# PAGE EXCERPT:
**********

Coming from the marketing world, I admire Steve Jobs. He was a pioneer and a genius and did what nobody else thought could be done. He remains a huge inspiration and to me and has always been an enormous influence. Another person is Carol Meyrowitz of TJX Group, who came up with the phrase 'fashionista." She has been able to effectively rebrand and restructure that organization to be the great place that we all know now. She brought it to a new level and in a tough economy -- I admire that.
I admire Carly Fiorina for breaking glass ceilings. Also, Arlin Sorenson for his open association with peers, his success in our industry and leadership in our industry. And, Gary Pica for his belief and mentorship.
Sue Bostrom, former EVP at Cisco. From the moment I saw her present at a Cisco sales meeting in 2000, I was inspired by her leadership style and uniqueness as an executive woman. She is somebody that I aspire to be more like.
Indra Nooyi, PepsiCo. She strives to strike a balance between corporate and social responsibility and she seems to have a grasp on how to achieve this with what seems like little effort. From an abstract from a letter to shareholders: "To ensure a continuing climate in which it can prosper, the modern company must take an active role in civic, cultural and community programs. While results in this area are less tangible and harder to measure than sales or profits, they are no less important."
Gail Evans, former CNN Executive VP. Gail is the author of one of my favorite books, "She Wins, You Win: The Most Important Rule Every Businesswoman Needs to Know." She is also a columnist, writing articles on women in the workplace. I heard Gail speak at a Cisco Women's Forum and gleaned so much from her talk, as well as her book. She asserts that you have to create your own rules to win in the game of business, because the rules of business were made by "the boys."
Michael Dell has done a remarkable job of transitioning Dell's business model. Even five years ago, Dell was viewed as a PC manufacturer that competed directly against the channel. Today, Dell has an enterprise-level value proposition and has embraced the channel. Recognizing the opportunity and then positioning a company of that size to capitalize on the opportunity is only easy on paper. Michael Dell has earned my respect for creating the vision and executing to achieve the envisioned goal.
I admire anyone who launches his or her own enterprise, small business or works as a consultant. It takes courage to recruit customers, market your business, network and more. Not everyone ends up like Bill Gates or Steve Jobs, but we never know where it can lead, and it is very rewarding.

**********

# INFORMATION SHOWN:
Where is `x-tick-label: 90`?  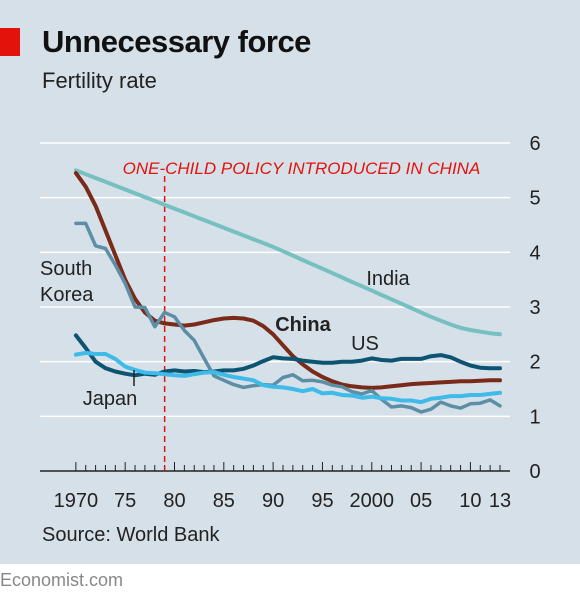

**********

# TO-DO ITEM:
Continue the text on admired business leaders, starting right after its last sentence. The data isn't needed here.

# RESPONSE AREA:
Linda Connly, who runs Global Inside Sales & U.S. Midmarket Geography for EMC, leverages her sales, marketing and operational experience to develop strategies and incubate new organizations, and is unique and outstanding. Rauline Ochs has amazing vision and leadership among channel executives. My friend and mentor, Jeff Murphy, is a strategic sales visionary who is brilliant at developing GTM strategies. And, who is not in awe of Allison Watson from Microsoft?.
After working for him, I admire Southwest's Herb Kelleher. On a daily basis, I saw his innate ability to remember every employee he had ever met. He treats both veteran and new employees alike, as if they are all a part of his extended family. Kelleher is a legend among all 33,000 Southwest employees; therefore, by making these employees feel special, Kelleher in essence made them even more committed to carrying out the Southwest service.
Terry Cunningham, president and GM At EVault, continues to be an inspiration because of his energy, motivation and ability to weave humor into his leadership style; it's an effective combination. Also, Renee Bergeron, Ingram VP, has made a significant impact in the cloud computing market in a relatively short period of time, bringing a fresh approach to the channel. I've had the pleasure of talking with her one on one, and she is extremely bright and approachable.
John McAdam. [The F5 CEO] is admirable to me because he is humble, approachable and a leader you would follow anywhere. Sounds simple, but so many leaders are individuals you wouldn't follow, but just have a position of power. John has qualities where he is very approachable, you can talk openly with him, he does listen and yet he is the CEO of a billion-dollar company.
I really admire Anna Wintour. As the editor-in-chief of Vogue magazine she has been shaping the fashion industry for over 20 years. In a man's world, her strength and vision emboldened her to be the first woman to feature a woman in a pair of jeans, a controversial portrayal at the time, on the cover of a magazine. Her influence in the fashion industry is admirable, and we have her to thank for "casual jean Fridays" at the office.
Ryan Hurst, a 10-year Microsoft veteran, who early this year was appointed CTO for GlobalSign. Ryan has authored a number of patents relating to security and software design. Ryan's experience and reputation in the PKI and SSL community has established him as a man of integrity and vision I admire.
Eric Matorano from Microsoft, for his focus on giving back through the channel; John Fago, for his absolute integrity; Justin Crotty, for creating a new business model at Ingram, and then having the courage and conviction to become a supplier to the program he created.
IBM’s new CEO, Virginia Rometty for her leadership, poise and success at the helm of a company dominated by male executives. Also, Lisa Locklear, Ingram Micro’s CFO. Lisa is a highly regarded executive, is talented, personable and very involved in the community and philanthropy.
I admire executives who possess a clear understanding of why they are doing what they are doing. Their ability to share their passion and drive with others can make incredible things happen. I also admire the people that truly make a difference through the work they perform. They take risks and follow a path that often requires a machete and perseverance to follow. These are the people making a real difference in our world today.
Early in my career, I had the opportunity to briefly work under Donna Troy. [Currently Dell's vice president and general manager, Enterprise Solutions, Public Large Enterprise Worldwide.] She has done it all and been extremely successful. Driving both direct and indirect sales, running global channels for some of the biggest vendors in the industry with a track record of results and growing market share. Her approach of simplification of process and removing obstacles made a lasting impression on me. I still to this day draw on experiences and lessons learned from her and her team.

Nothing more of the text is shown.